Additional Questions
- One of the differences between the Intel 520 and Intel 530 is that the 530 does more aggressive power saving. Is there a way to turn that off?
- Are the software paths under Linux for the Intel 520 and the Intel 530 identical?
- Would Intel be willing to trade my five 530s in exchange for five 520s or similarly performing drives?
blktrace measurements
I ran blktrace while running the benchmark on flygecko with the Intel X25-M and the Intel 530 SSDs. Here's the summary produced by btt:
Intel 530:
ALL MIN AVG MAX N
--- ----------- ----------- ----------- -----
Q2Q 0.000000943 0.010212746 0.736672437 1015
Q2G 0.000001300 0.000002340 0.000022269 16144
G2I 0.000001200 0.000002133 0.000020969 16144
Q2M 0.000000173 0.000000526 0.000000858 112
I2D 0.000006150 0.000068040 0.023831449 16144
M2D 0.000014449 0.000021722 0.000026137 112
D2C 0.000099355 0.002885890 0.160061067 1016
Q2C 0.000125742 0.002958056 0.160093994 1016
Intel X25-M:
ALL MIN AVG MAX N
--- ----------- ----------- ----------- -----
Q2Q 0.000001345 0.000214151 0.000508142 1015
Q2G 0.000000668 0.000001025 0.000005047 16080
G2I 0.000000720 0.000000966 0.000019082 16080
Q2M 0.000000237 0.000000374 0.000000968 176
I2D 0.000000320 0.000003889 0.000020007 16080
M2D 0.000015045 0.000021314 0.000028772 176
D2C 0.000078657 0.000084969 0.000281596 1016
Q2C 0.000083605 0.000091020 0.000317568 1016
I'm no blktrace expert, but I think the most interesting numbers are D2C (driver to completion) and Q2Q (queue to queue). It's safe to focus on just the average numbers (I looked at a plot of the D2C latencies and another of the per-write times in userspace, and both have little variation).
With the Intel 530, it looks like each write takes the driver and device 2.9ms to complete, but does not complete end-to-end for 10ms. With the Intel X25-M, each write takes the driver and device 85us to complete, and this completes end-to-end in 214us.
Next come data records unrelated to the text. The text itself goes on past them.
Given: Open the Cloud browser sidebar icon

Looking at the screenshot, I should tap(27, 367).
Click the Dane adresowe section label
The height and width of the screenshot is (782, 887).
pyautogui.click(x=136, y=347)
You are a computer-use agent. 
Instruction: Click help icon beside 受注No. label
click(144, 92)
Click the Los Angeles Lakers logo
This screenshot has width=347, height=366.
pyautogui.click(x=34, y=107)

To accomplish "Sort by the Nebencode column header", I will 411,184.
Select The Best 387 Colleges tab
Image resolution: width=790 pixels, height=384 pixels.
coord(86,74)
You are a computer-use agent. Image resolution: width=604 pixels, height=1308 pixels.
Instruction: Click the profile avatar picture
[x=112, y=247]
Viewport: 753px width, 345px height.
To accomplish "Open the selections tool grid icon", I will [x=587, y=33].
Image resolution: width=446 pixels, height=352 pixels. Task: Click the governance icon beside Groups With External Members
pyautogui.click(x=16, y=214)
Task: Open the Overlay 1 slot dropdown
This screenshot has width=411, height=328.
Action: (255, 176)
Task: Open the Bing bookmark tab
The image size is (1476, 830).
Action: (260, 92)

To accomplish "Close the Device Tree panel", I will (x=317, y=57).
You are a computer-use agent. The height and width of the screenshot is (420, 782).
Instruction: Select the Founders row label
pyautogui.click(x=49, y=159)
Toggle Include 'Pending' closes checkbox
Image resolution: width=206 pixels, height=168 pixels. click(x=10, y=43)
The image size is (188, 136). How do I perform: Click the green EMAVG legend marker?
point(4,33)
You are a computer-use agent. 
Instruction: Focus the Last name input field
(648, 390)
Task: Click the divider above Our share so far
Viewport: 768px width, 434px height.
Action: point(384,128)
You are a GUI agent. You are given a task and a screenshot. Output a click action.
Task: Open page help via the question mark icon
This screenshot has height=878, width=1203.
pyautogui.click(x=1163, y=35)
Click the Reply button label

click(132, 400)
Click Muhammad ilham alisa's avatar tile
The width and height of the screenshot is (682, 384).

So that raises two questions: why does the Intel 530 take so much longer in the driver/device, and why does it take even longer end-to-end?
Effects of Write-Caching
Tom Lyon suggested I try to enable write-caching (https://twitter.com/aka_pugs/status/438148846476996608). Write-caching was already enabled on all the machines I tried, but disabling it had some interesting effects. I used hdparm -W 0 /dev/sdx to toggle write-caching.
host | disk | write caching off | write caching on |
---|---|---|---|
rcmonster | 520 | 100us per write | 440us per write |
rcmonster | 530 | 10.4ms per write | 10.1ms per write |
rc66 | M4 | 1.5ms per write | 2.7ms per write |
rc66 | 530 | 1.7ms per write | 9.8ms per write |
flygecko | X25-M | 1.1ms per write | 210us per write |
flygecko | 530 | 1.5ms per write | 9.5ms per write |
Each drive seems to behave differently. For the 530, write-caching seems to have no effect on rcmonster but improves latency for one-byte writes by a factor of six on rc66 and flygecko. This opens up a lot of questions... See also Larger Writes section below.
Larger Writes
Many people have suggested that writing 1 byte is not efficient and writing more bytes should be faster. I tried it both with write-caching on and off.
The writes were done at 0 and 512 byte offsets into the file, and the whole experiment was repeated 5 times. The best time is shown for each point. Each data point represents only a small number of writes, though, so the error may be high. Also, the "x1" machine is my laptop, so it wasn't always idle.